There is no one-for-one transfer between a traditional lecture format and an online version of the same class. Some of the difficulties of teaching an online course are shared across all courses, such as getting students to read assigned material and then to participate in discussions (whether face-to-face or virtual) that allow them to engage with the material and use examples from it to support their opinions. However, in an online course, such difficulties are increased exponentially because there is no regular face-to-face interaction during which an instructor can model good learning behavior and pose questions to the group that then form the basis for discussion prompts. A goal for future redesigns of this course is to take advantage of the comparatively small enrollment in the online course and make maximal use of the available technologies to foster as much active and interactive learning as possible. In addition to adding more materials that will guide students’ focus as they engage with the readings (in the form of short PowerPoints, reading guides, and links to online resources), I intend to create assignments and assessments that reward deeper engagement with the targeted material, rather than emphasize breadth and memorization, as has been the case in the face-to-face course.

Instead of comparing online courses with those of a standard lecture-style format, independent study courses provide a more apt comparison. In both online and independent study formats, students are required to be highly motivated and responsible, and there is little interaction with the instructor.

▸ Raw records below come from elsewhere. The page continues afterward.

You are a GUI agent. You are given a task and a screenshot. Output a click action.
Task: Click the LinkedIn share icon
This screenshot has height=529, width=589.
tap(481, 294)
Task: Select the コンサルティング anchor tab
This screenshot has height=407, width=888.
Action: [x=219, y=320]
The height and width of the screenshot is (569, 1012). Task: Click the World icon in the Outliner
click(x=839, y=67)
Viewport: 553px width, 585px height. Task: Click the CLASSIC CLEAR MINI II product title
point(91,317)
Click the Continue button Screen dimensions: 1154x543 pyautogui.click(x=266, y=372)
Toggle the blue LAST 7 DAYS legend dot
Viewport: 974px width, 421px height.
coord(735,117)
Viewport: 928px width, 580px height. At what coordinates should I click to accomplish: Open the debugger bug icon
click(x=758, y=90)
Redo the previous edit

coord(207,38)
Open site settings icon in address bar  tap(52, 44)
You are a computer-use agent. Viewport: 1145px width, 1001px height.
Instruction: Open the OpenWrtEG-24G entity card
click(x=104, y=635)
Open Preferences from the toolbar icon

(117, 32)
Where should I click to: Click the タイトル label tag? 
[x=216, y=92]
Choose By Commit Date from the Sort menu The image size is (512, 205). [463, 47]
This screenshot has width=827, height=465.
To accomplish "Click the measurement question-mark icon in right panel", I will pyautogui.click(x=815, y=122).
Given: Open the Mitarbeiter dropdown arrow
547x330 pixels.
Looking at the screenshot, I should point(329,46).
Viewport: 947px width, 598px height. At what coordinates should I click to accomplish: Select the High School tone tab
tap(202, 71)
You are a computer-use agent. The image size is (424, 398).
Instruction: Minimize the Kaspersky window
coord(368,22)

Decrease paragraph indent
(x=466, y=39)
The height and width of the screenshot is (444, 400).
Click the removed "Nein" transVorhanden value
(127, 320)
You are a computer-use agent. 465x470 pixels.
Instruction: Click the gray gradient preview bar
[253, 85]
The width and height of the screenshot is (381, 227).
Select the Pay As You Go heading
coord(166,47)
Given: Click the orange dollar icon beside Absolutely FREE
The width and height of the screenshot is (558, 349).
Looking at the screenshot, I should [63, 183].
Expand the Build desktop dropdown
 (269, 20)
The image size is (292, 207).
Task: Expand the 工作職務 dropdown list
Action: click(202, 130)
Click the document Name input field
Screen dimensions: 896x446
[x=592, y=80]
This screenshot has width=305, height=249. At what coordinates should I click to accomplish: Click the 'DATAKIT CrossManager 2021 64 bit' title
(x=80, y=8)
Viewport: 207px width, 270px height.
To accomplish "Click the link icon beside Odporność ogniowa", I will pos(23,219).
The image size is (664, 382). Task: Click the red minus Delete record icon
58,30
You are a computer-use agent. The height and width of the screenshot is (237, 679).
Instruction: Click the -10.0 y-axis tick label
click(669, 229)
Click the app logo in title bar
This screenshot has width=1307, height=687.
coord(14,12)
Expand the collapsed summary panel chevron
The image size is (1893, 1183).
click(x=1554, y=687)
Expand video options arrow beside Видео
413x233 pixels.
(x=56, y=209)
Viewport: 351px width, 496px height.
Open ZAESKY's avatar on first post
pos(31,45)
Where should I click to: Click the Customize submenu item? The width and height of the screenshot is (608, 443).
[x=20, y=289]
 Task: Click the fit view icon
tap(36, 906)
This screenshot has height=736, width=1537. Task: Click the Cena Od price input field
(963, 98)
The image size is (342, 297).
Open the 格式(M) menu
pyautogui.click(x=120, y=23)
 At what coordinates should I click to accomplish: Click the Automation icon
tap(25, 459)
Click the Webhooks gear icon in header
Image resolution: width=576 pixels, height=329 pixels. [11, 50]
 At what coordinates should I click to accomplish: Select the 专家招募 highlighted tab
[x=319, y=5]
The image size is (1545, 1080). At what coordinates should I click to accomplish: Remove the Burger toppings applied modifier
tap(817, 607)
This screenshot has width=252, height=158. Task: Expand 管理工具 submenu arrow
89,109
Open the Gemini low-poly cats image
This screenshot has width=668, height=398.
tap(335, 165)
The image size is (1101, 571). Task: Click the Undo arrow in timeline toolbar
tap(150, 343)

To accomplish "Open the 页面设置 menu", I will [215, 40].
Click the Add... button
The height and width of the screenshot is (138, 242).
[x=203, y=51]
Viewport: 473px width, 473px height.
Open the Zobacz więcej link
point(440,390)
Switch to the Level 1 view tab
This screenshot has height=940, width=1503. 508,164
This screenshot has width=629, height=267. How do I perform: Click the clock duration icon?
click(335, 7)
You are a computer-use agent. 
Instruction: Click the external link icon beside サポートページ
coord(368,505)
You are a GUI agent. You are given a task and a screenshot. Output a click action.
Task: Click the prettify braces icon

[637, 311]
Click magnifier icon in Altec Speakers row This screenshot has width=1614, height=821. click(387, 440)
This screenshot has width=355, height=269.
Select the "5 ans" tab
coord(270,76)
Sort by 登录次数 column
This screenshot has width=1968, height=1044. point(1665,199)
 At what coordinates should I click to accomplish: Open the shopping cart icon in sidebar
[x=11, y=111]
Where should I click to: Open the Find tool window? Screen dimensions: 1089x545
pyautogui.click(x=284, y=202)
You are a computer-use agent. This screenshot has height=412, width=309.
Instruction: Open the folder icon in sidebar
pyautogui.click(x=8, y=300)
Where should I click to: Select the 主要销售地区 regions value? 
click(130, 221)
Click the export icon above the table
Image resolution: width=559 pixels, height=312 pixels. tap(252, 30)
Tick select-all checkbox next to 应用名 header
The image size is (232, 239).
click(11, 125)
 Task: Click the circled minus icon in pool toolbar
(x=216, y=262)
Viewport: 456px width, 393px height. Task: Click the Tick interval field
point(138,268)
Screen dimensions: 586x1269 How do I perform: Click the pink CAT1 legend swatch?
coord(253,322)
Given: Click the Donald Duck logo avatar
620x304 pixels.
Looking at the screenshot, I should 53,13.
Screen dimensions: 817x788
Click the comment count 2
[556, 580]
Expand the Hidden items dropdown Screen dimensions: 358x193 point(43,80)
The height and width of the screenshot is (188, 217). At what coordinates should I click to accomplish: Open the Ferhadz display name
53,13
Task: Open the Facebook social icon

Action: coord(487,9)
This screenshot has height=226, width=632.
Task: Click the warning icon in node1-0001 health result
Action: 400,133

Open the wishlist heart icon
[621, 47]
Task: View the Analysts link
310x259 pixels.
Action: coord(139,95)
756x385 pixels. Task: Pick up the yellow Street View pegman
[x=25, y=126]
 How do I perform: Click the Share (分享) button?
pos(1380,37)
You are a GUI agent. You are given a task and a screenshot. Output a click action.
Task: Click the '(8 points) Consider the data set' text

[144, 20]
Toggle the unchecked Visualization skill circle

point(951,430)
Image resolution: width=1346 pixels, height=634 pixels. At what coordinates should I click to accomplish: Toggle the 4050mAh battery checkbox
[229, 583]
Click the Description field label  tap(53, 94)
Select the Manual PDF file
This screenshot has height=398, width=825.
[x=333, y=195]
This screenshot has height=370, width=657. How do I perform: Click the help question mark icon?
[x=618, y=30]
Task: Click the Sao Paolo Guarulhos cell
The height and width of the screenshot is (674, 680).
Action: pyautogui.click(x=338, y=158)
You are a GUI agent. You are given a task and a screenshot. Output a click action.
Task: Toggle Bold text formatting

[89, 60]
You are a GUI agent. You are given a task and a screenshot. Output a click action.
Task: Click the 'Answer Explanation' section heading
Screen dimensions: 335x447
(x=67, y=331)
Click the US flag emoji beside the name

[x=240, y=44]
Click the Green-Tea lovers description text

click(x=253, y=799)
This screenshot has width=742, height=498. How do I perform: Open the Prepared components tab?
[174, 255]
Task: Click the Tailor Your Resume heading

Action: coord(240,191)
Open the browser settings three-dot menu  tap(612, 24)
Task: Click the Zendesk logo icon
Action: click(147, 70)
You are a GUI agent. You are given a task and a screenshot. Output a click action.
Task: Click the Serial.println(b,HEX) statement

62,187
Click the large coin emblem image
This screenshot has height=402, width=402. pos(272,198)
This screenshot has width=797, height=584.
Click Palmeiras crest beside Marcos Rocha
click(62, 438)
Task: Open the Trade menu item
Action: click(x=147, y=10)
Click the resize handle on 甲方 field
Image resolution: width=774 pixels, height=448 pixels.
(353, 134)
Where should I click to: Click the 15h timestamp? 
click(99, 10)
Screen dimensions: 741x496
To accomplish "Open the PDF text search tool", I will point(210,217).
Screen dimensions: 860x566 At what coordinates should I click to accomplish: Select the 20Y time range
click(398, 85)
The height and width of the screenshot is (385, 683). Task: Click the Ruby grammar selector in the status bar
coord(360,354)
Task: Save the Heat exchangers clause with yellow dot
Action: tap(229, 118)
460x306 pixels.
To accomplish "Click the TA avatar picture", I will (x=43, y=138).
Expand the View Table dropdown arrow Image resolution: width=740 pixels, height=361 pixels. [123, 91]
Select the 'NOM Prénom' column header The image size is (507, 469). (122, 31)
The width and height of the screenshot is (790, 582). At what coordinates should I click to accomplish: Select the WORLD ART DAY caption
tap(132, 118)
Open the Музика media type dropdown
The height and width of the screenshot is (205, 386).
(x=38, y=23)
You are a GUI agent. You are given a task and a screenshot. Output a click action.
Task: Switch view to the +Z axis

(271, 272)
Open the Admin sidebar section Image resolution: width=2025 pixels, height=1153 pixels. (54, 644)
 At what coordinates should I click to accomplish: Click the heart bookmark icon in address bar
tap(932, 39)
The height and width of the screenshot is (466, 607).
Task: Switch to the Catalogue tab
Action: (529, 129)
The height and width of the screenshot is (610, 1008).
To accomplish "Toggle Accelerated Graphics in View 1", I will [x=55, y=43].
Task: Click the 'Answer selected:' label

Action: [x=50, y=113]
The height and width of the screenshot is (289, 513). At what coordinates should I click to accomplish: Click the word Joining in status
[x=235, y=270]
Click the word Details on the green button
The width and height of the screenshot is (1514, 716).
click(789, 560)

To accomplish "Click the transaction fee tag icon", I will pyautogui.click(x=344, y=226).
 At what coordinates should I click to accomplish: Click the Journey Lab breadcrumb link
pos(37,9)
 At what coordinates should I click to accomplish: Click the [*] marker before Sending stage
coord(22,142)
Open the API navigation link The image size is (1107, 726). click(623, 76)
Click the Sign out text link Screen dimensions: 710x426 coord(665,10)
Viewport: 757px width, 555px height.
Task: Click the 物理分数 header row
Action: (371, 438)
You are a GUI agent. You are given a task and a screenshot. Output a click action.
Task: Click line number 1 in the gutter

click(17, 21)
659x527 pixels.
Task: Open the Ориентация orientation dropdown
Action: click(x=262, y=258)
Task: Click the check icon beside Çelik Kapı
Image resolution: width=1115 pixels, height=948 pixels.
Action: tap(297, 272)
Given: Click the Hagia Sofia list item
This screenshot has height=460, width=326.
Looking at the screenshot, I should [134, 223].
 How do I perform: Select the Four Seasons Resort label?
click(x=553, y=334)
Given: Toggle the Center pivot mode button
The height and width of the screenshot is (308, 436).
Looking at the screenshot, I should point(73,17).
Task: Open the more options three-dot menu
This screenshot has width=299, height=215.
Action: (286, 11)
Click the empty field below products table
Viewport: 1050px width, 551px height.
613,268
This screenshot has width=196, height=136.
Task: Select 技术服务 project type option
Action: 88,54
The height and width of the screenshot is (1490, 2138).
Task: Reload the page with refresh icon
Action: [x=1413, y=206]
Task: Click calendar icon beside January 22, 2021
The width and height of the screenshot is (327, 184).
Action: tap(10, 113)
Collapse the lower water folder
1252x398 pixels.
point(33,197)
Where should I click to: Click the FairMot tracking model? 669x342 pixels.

Yet the advantage of the independent study model is that it allows for active learning from the start since the instructor is not scaffolding student readings, but rather the students’ readings of the text are their first and primary engagements with the material and thus form the basis for engagement.

This raises an important question: Should enrollment in online courses be limited to advanced students? Should first-year students be discouraged from taking these courses and instead be steered into face-to-face courses their first semesters at KU? Few advisors would recommend independent study courses to novice students, and few if any professors would be willing to supervise them. The same precautions may be helpfully applied to online education, which requires a depth of maturity and a strength of focus that most freshman and even many sophomores have not yet developed. A problem with this approach is that Classics 148 is a lower-division course that satisfies a KU Core goal that students are advised to fulfill during their first two years at the university. Enrollment in the course would suffer if its clientele were limited. Furthermore, the course would no longer be a gateway for classics courses, nor would it serve to attract students into the major. Successful online education needs to sail between the Scylla of traditional pedagogical expectations and the Charybdis of new but untested assumptions surrounding online learning.